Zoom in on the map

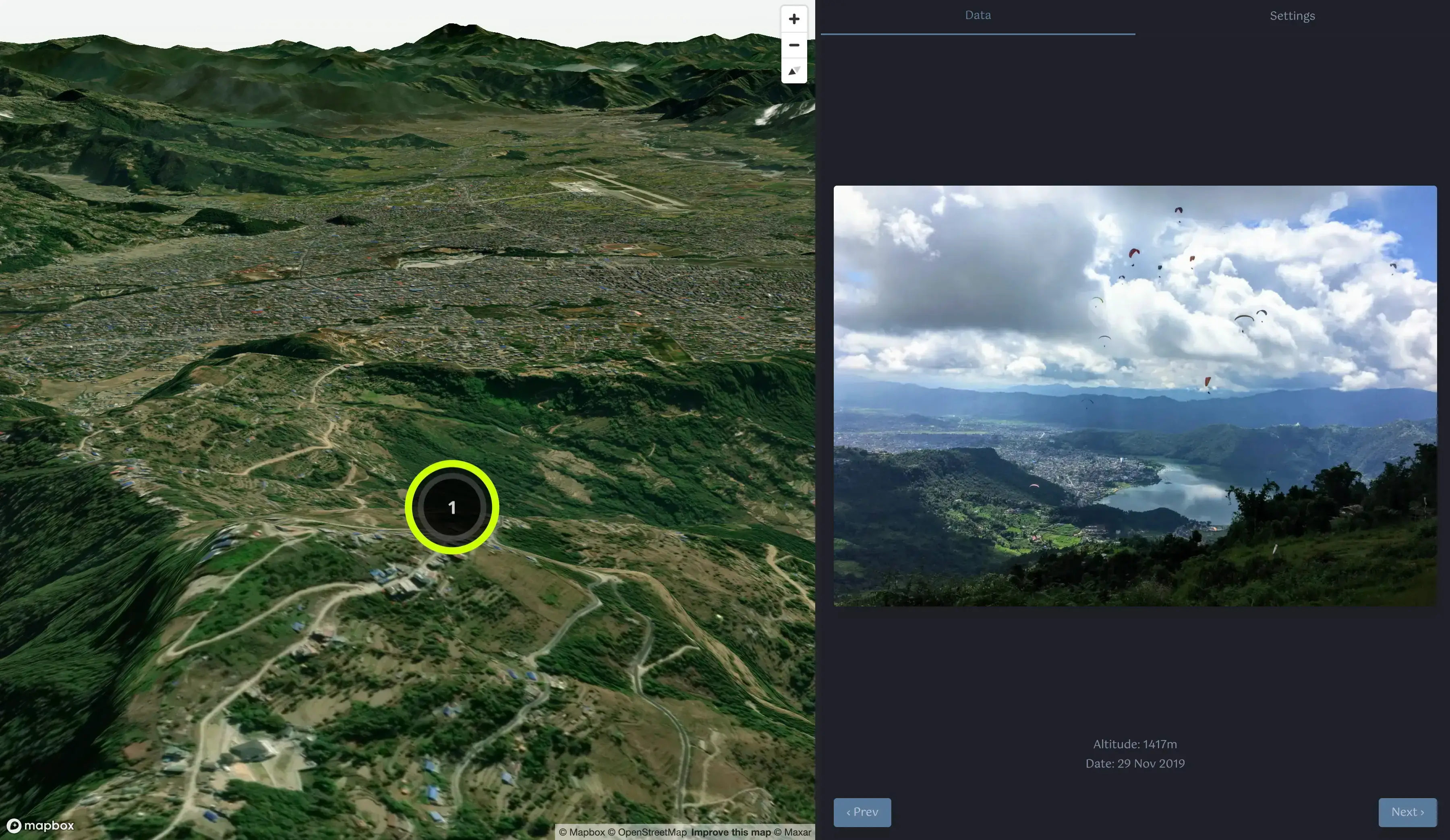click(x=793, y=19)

+ + +

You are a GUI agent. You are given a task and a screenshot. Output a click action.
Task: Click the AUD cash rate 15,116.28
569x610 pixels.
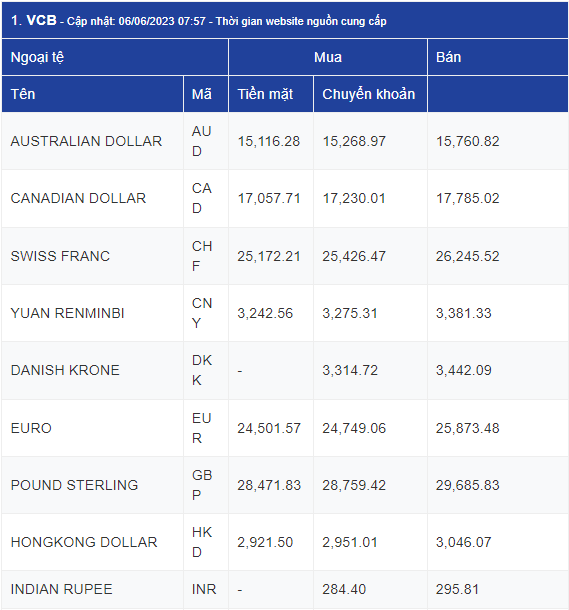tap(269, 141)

+ + +

> _DESCRIPTION OF THE TASK_
Could you print the part of the listing that opens with the line containing "You are a GUI" and closes with the line containing "tap(269, 141)", both of those lines included, without the pictures?

> _OUTPUT OF THE EXERCISE_
You are a GUI agent. You are given a task and a screenshot. Output a click action.
Task: Click the AUD cash rate 15,116.28
569x610 pixels.
tap(269, 141)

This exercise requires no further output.